Gmnc Functions Downstream of Notch Activation and Upstream of mcidas

(A-C) At 48 hpf, the kidney tubules of mib mutant embryos display supernumerary MCCs, which appear as a contiguous bundle (B), in contrast to wild-type embryos, whose kidney tubules harbor distinct clusters of MCCs (A). A majority of the mib embryos injected with the gmnc MO were devoid of MCCs (75%; n = 10) (C), replicating the phenotype of the gmnc morphants ( Figure 1B). Acetylated-tubulin, green; DAPI, blue.
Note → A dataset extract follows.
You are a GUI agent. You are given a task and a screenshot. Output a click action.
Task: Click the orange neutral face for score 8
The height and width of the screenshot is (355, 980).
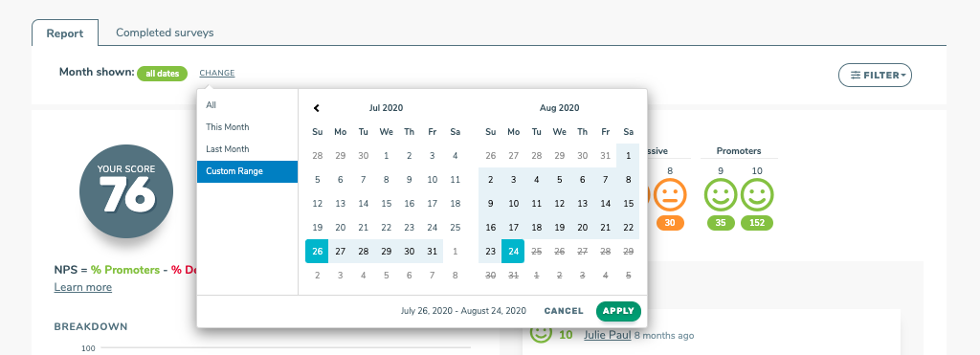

(D and E) Similar to the mib mutants (B), jagged2a morphants at 48 hpf harbor supernumerary MCCs lining the kidney tubules (D). Embryos co-injected with jagged2a and gmnc MOs exhibited the gmnc morphant phenotype and lacked MCCs (100%; n = 10) (E).

(F-H) At 24 hpf, the zebrafish mcidas gene is expressed in the kidney tubules in a spotted pattern (asterisks) that corresponds to the MCC precursors (F). mcidas expression domain is expanded in mib mutant embryos (G) and is completely lost when gmnc is knocked down in the mib background (100%; n = 20) (H).

(I and J) The Tg(foxj1b::GFP) reporter fish strain (T2BGSZ10) reveals that, at 24 hpf, foxj1b is expressed in the MCC precursor cells of the kidney ducts (I). foxj1b::GFP expression was lost in the gmnc MO-injected T2BGSZ10 embryos (100%; n = 16) (J). GFP (foxj1b), green; DAPI, blue.

Scale bars, 50 µm (F-H); 10 µm (all others). See also Figure S2.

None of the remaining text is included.